§ **TASK**: Copy the records that follow exactly as written, but not their pictures.

§ **DATA FOR REVIEW**:
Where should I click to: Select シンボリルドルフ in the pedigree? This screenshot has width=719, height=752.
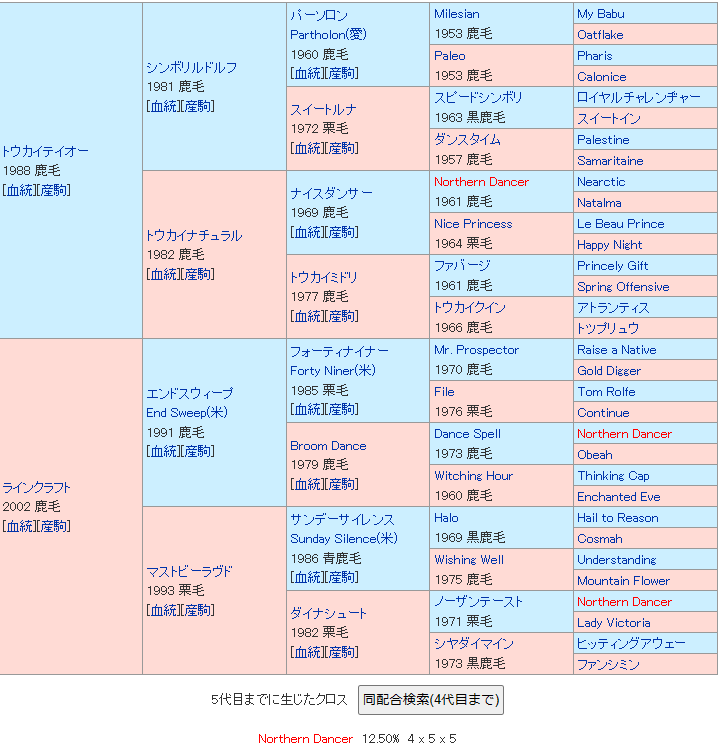(191, 67)
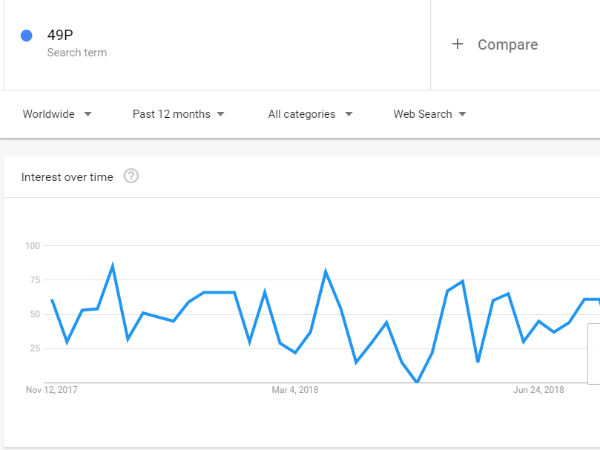Click the highest peak on the trend line
Screen dimensions: 600x450
tap(113, 265)
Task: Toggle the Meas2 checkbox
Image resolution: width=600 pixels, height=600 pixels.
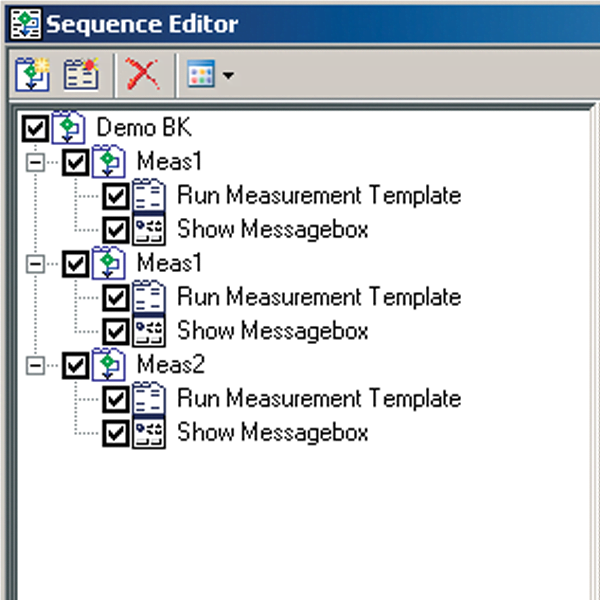Action: click(75, 365)
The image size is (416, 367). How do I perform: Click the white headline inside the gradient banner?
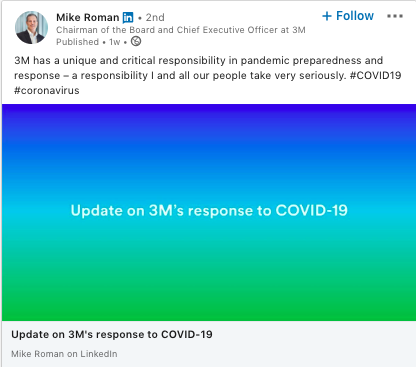point(209,210)
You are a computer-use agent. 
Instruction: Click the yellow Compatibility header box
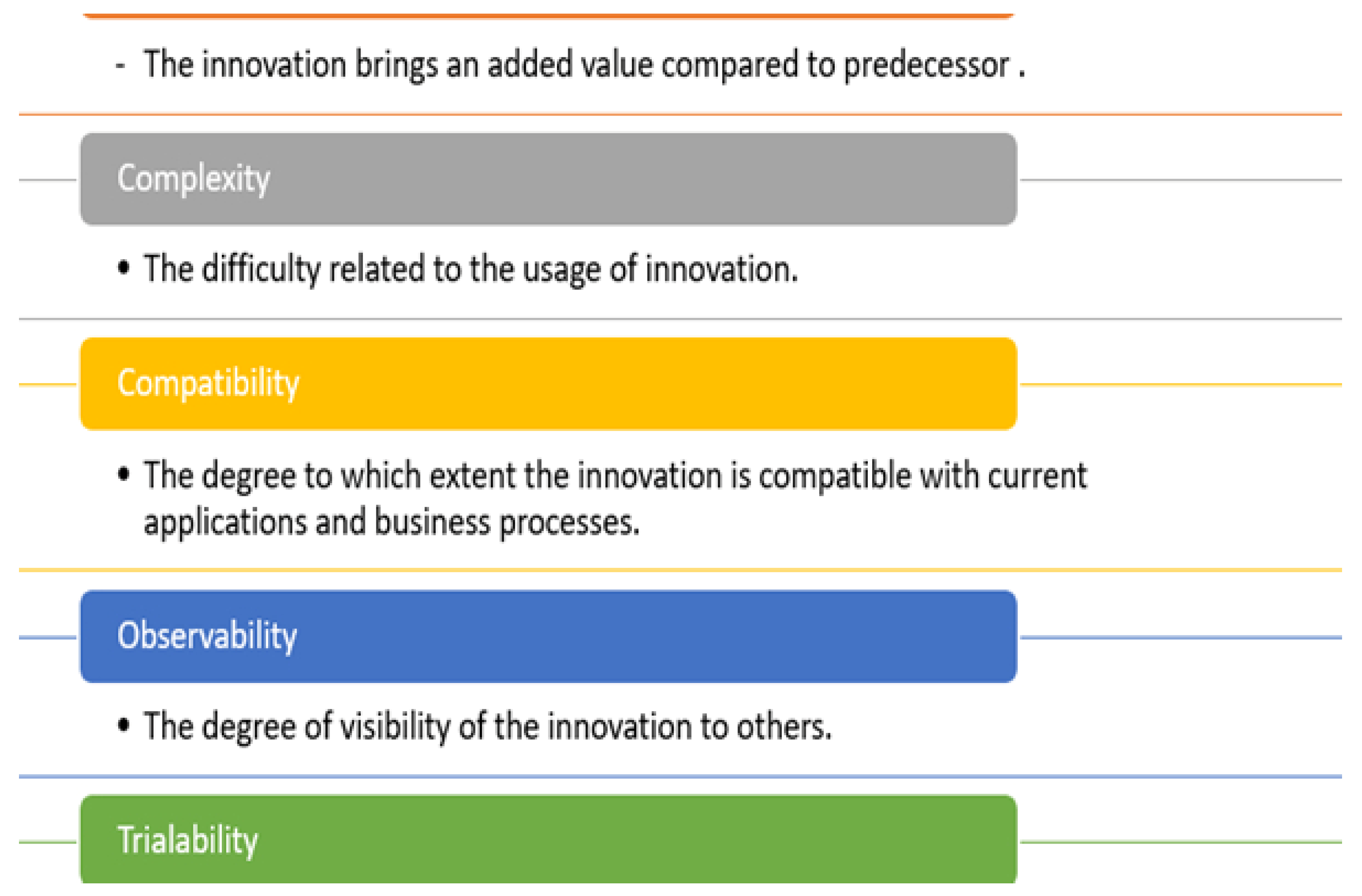click(x=548, y=384)
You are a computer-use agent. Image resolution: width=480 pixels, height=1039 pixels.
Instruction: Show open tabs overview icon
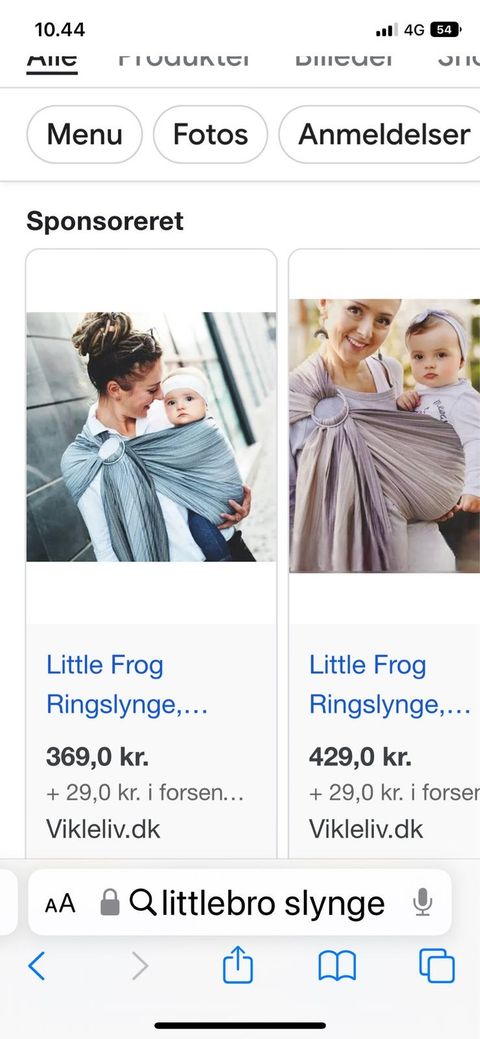pyautogui.click(x=437, y=965)
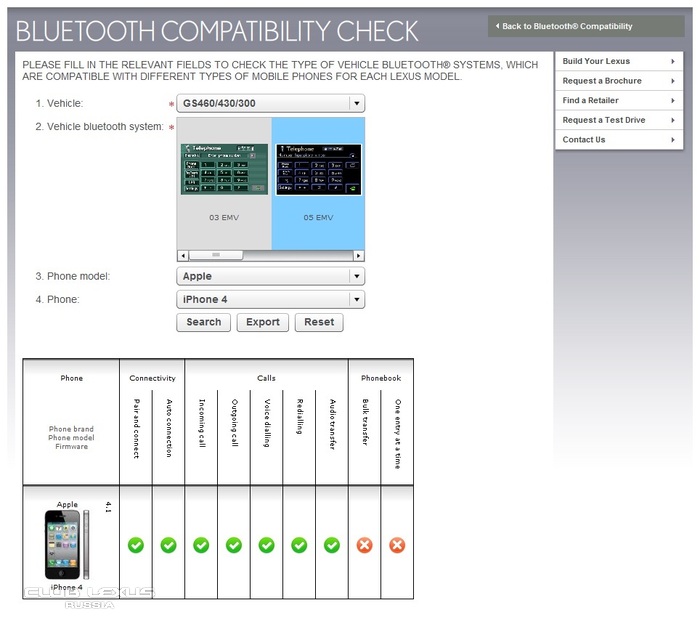Click the green check under Pair and connect
Viewport: 700px width, 632px height.
pyautogui.click(x=136, y=545)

§ **ANSWER BOX**:
Where should I click to: Select シンボリルドルフ in the pedigree? This screenshot has width=719, height=752.
(191, 67)
Click the highest peak on the trend line
Screen dimensions: 600x450
tap(113, 265)
Task: Toggle the Meas2 checkbox
Image resolution: width=600 pixels, height=600 pixels.
Action: click(75, 365)
The image size is (416, 367). How do I perform: Click the white headline inside the gradient banner?
point(209,210)
You are a computer-use agent. 
Instruction: Click the yellow Compatibility header box
click(x=548, y=384)
You are a computer-use agent. Image resolution: width=480 pixels, height=1039 pixels.
Instruction: Show open tabs overview icon
pyautogui.click(x=437, y=965)
Click the green check under Pair and connect
Viewport: 700px width, 632px height.
pyautogui.click(x=136, y=545)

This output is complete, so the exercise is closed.